Predicting new technology is difficult; however we can be certain that existing ward monitoring technology will be refined, and hardware will be further miniaturised and ultimately there will be universal adoption and growth to improve patient safety outcomes. With growing interest in self-monitoring, it is also likely that perhaps the consumer and asks from our hospitalised patients will lead the way forward in the next five years. A well designed, appropriately powered large randomised trial with the right outcomes will most certainly be that landmark paper that will place continuous blood pressure monitoring on floor patients as part of guidelines documents.
Conflict of Interest
Dr Olsen has no conflict of interest to report. Dr Khanna consults for Edwards Lifesciences, Philips North America, GE Healthcare, Hill-Rom, Potrero Medical, Retia Medical and Caretaker Medical.

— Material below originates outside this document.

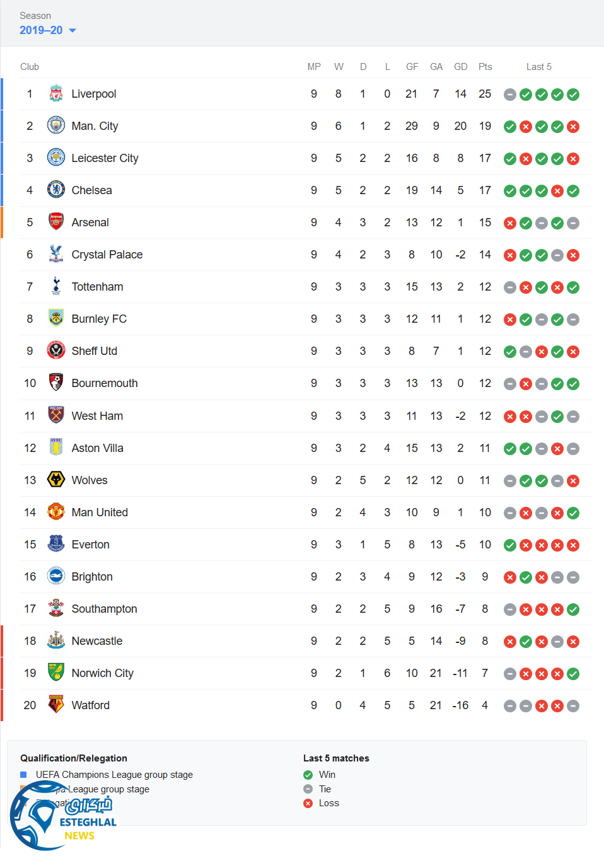Viewport: 604px width, 868px height.
Task: Click Everton's green win icon in Last 5
Action: tap(510, 545)
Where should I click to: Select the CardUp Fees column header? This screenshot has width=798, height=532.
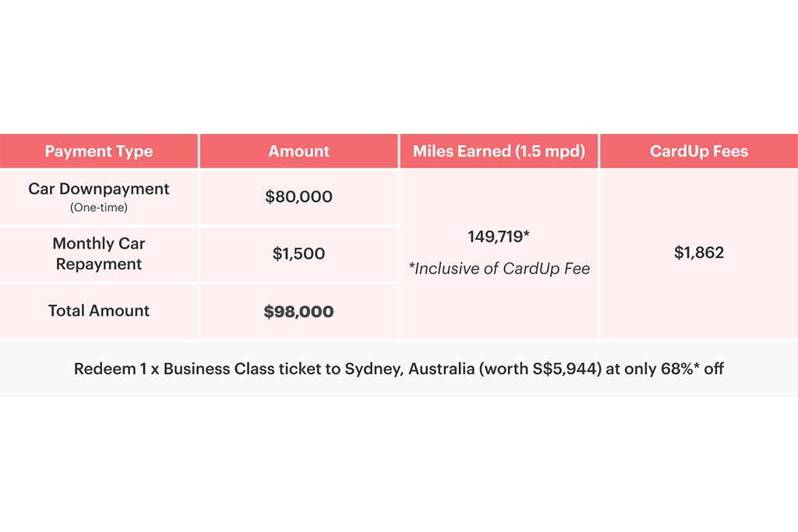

His institution has current and recent grant funding from Edwards Lifesciences, Caretaker Medical, Potrero Medical and Retia Medical for ongoing investigations on portable monitoring. Dr Khanna is on the executive advisory board for Medtronic. He receives support from the Wake Forest CTSI via NIH/NCATS KL2 for a trial of continuous portable haemodynamic and saturation monitoring on hospital wards. Dr Khanna is a founding member of the BrainX group that conducts education, research, and collaboration on AI techniques in healthcare and has a commercial arm at www.BrainXAI.com.